- WORK TO BE COMPLETED -
Reproduce the entire listing exactly as written, apart from its pictures.

- RECORD SET -

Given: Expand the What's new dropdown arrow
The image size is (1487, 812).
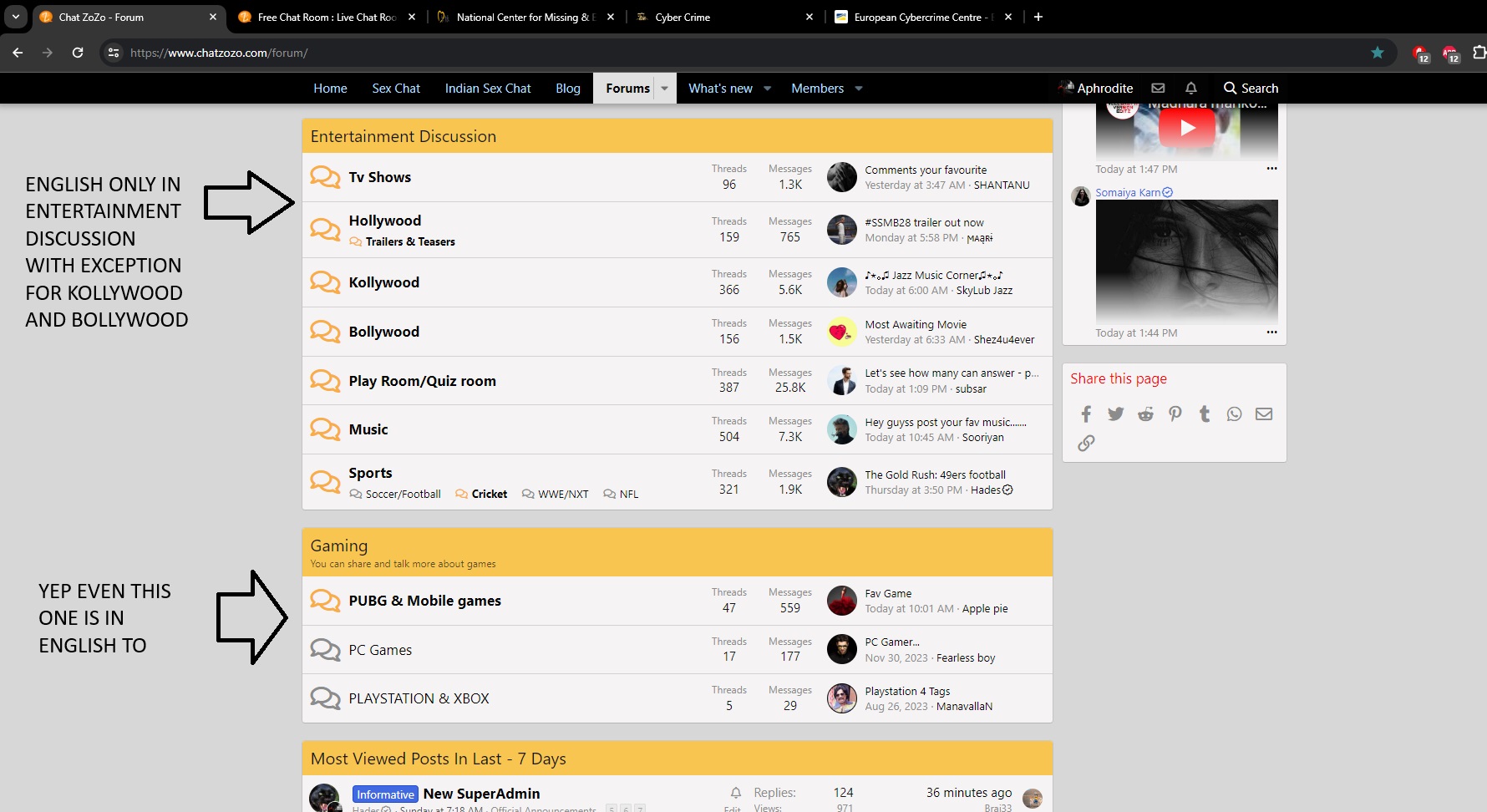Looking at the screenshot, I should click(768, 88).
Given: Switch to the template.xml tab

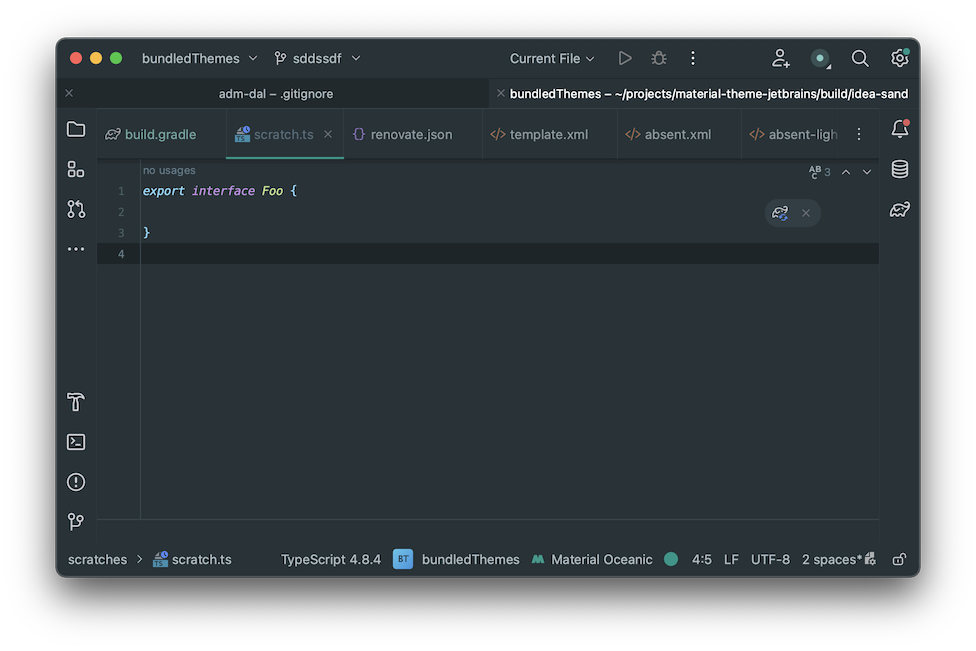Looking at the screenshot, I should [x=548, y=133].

- TASK SOLUTION -
Given: Expand the What's new dropdown arrow
The image size is (1487, 812).
Looking at the screenshot, I should click(768, 88).
Given: Switch to the template.xml tab

Looking at the screenshot, I should [x=548, y=133].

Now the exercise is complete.